А я намечталась, дракон мой, гаси вдохновенье.




Аглона. Колокол


Я уже колокол в Аглонскм храме.
Возвещаю освобождение от ненависти
и от страха. Я одновременно прокурор и судья
зимы. Выношу приговор: листьям опасть
за сплетни и лицемерие.
Голосом ветра зачитываю - ответа не слышно.
Всё равно слова найду. Как дорогу к храму.





Фреска изморози


Зимние вечера долго падают вглубь времени.
Метель. Приближается Рождество. И нет конца снегопаду.
Всю ту вечность снежит, в которой тебя ожидаю.
Улицы и крыши - всё бессердечно напоминает мне
ту давно уже промелькнувшую фреску.
Рига оделась в снег, а время всё течёт в прошлое.
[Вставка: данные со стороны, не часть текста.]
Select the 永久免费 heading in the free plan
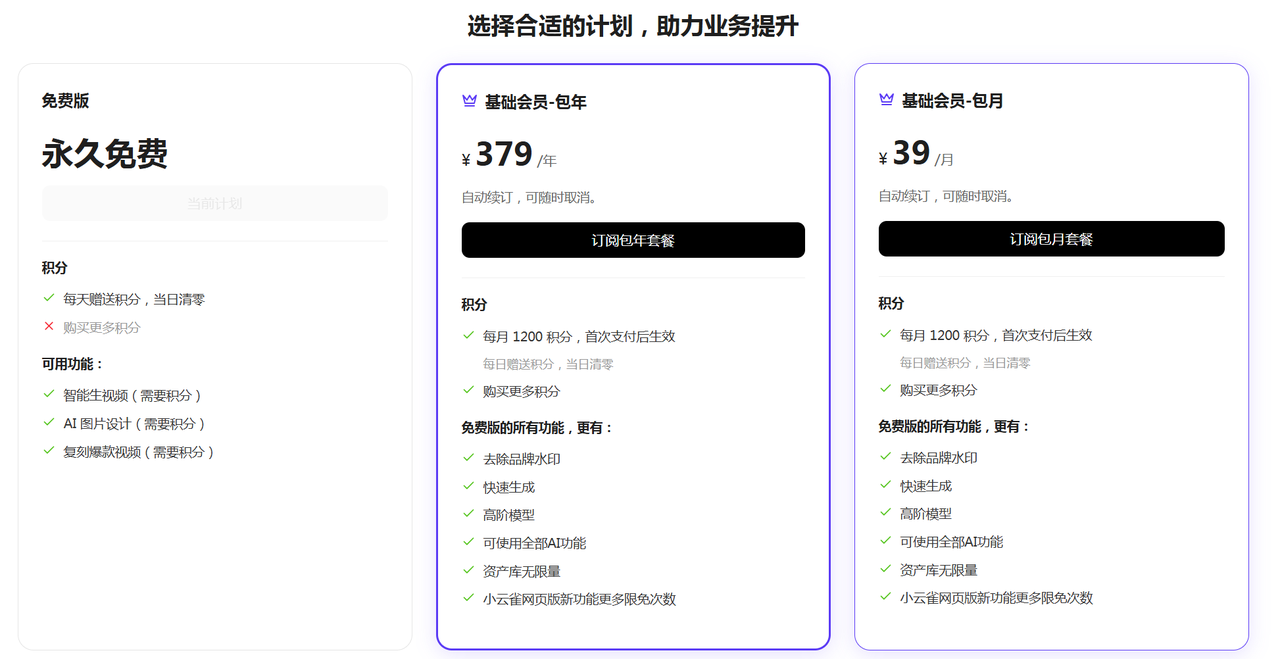This screenshot has height=659, width=1280. [x=105, y=154]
Сумерки вывесили флаги, белые, словно из тумана.
Я ещё жива в долгом ожидании тебя,
но вечер уже тихо исчез, растаял.





Старый мотив


Здравствуй, осень! Свод поднебесья,
Контуры башен образуют офорты.
В графике города - повозка с неведомой поклажей.
В черни и золоте храмовых стен
Живу, словно в звоннице.
Посохом Пастырь мне знак подаёт,
Зовёт - всё глубже в леса, в осень.







*  *  *


Горлица у меня в волосах, сокол на плече твоём,
а за нами лицо старика, закрывающее окоём.
Цветы у меня в руках, на бедре твоём смелый меч,
но за нами чело в морщинах, сивая грива до плеч.
Свежесть в моих губах, ямки на твоих щеках.
Но дряхлый облик за нами - неодолимый страх.
Тянемся друг к другу, а впереди чужие глаза,
и крестит нас взором третий, и вянет счастья лоза.





Флаг


Что за подарок судьбы от колыбели?
Что за ступени, ведущие в вечность,
Когда так светится любимый мой стяг,
Тот, что плещется в совести и в крови моей?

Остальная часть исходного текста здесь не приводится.